__Extracted records__
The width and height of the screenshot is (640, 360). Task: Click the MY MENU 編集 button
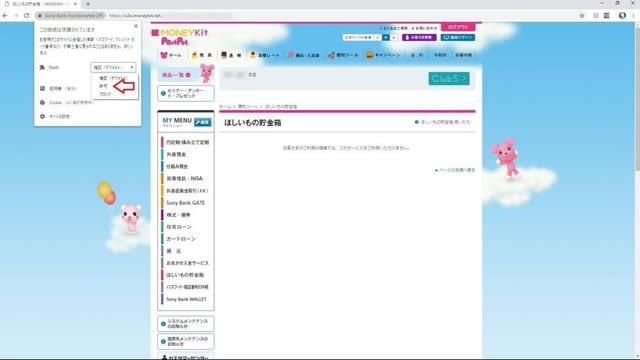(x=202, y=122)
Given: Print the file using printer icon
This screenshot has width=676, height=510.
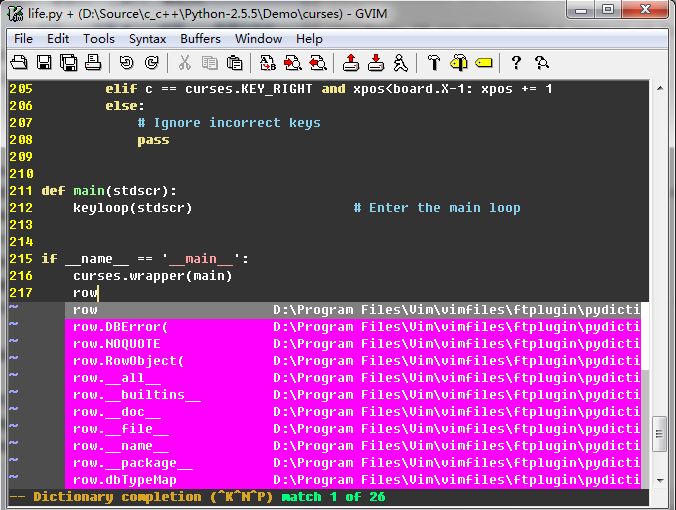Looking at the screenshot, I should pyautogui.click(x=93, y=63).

* * *

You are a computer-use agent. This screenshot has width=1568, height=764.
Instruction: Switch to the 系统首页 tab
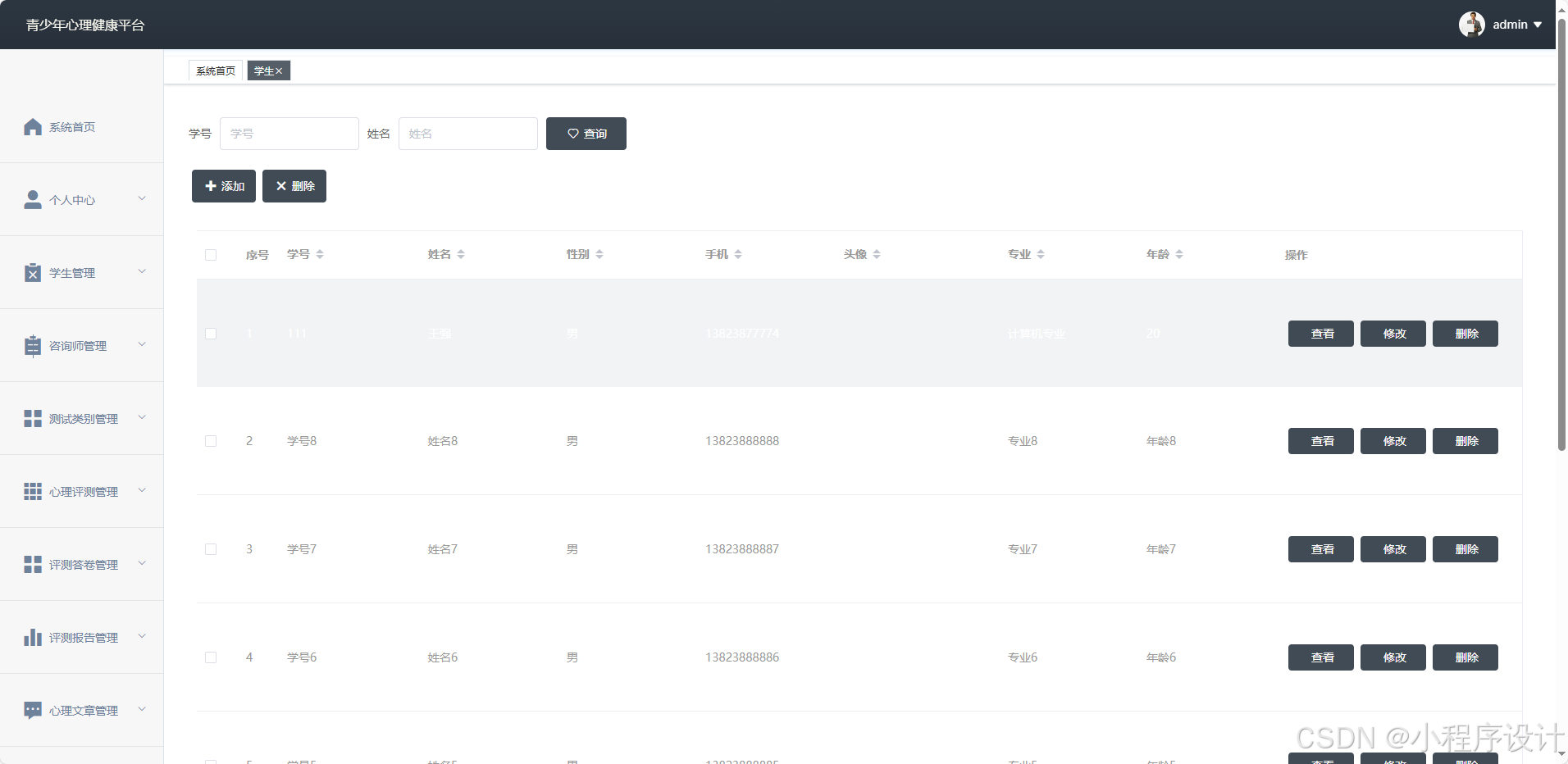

__Required work__
Give back exactly the lines above starting at the line where "You are a computer-use" appears and ending at the line where "Instruction: Switch to the 系统首页 tab" appears, both included, with no other lines.

__Solution to the exercise__
You are a computer-use agent. This screenshot has width=1568, height=764.
Instruction: Switch to the 系统首页 tab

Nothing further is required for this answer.